— ASSIGNED TASK —
Give again, unaltered, the lines of the listing below that run from the line having "Was ist das? (55, 2450)" through the line having "Keltern (40, 91)".

— SUPPLIED RECORDS —
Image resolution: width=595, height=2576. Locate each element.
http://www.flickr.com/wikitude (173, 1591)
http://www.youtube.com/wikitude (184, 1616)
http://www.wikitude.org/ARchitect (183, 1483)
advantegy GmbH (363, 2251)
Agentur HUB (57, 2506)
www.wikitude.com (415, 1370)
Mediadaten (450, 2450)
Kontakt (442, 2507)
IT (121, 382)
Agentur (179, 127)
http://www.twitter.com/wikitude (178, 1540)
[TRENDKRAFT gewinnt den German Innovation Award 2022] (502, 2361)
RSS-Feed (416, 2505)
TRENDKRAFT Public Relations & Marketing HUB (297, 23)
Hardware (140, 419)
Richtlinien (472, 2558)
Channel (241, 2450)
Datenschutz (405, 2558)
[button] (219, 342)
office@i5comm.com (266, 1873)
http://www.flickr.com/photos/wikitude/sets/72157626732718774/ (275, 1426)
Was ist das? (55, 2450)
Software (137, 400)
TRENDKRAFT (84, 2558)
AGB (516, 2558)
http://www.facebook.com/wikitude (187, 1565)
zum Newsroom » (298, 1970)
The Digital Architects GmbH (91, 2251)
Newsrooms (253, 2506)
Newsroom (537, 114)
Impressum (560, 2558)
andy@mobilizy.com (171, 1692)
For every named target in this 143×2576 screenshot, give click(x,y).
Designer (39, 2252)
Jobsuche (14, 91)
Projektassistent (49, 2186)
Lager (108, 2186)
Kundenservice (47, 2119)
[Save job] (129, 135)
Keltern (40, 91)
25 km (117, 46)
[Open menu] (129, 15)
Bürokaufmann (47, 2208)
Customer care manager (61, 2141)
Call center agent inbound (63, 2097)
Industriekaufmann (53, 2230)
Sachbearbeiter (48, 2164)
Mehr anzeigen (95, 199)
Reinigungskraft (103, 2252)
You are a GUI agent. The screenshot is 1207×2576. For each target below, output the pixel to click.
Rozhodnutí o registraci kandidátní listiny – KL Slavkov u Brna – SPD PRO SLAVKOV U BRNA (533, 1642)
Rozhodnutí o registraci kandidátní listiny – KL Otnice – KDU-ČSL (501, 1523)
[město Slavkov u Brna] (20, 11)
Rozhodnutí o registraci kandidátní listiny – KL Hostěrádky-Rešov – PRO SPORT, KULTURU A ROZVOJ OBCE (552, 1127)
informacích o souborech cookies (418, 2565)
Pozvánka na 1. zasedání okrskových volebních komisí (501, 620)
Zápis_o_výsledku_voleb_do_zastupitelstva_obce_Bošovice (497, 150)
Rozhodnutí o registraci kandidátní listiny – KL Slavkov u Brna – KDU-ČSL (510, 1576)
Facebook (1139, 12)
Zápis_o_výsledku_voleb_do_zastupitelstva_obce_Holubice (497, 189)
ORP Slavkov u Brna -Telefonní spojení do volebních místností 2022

— ANSWER AREA —
Was ist das? (55, 2450)
Software (137, 400)
TRENDKRAFT (84, 2558)
AGB (516, 2558)
http://www.facebook.com/wikitude (187, 1565)
zum Newsroom » (298, 1970)
The Digital Architects GmbH (91, 2251)
Newsrooms (253, 2506)
Newsroom (537, 114)
Impressum (560, 2558)
andy@mobilizy.com (171, 1692)
For every named target in this 143×2576 screenshot, give click(x,y).
Designer (39, 2252)
Jobsuche (14, 91)
Projektassistent (49, 2186)
Lager (108, 2186)
Kundenservice (47, 2119)
[Save job] (129, 135)
Keltern (40, 91)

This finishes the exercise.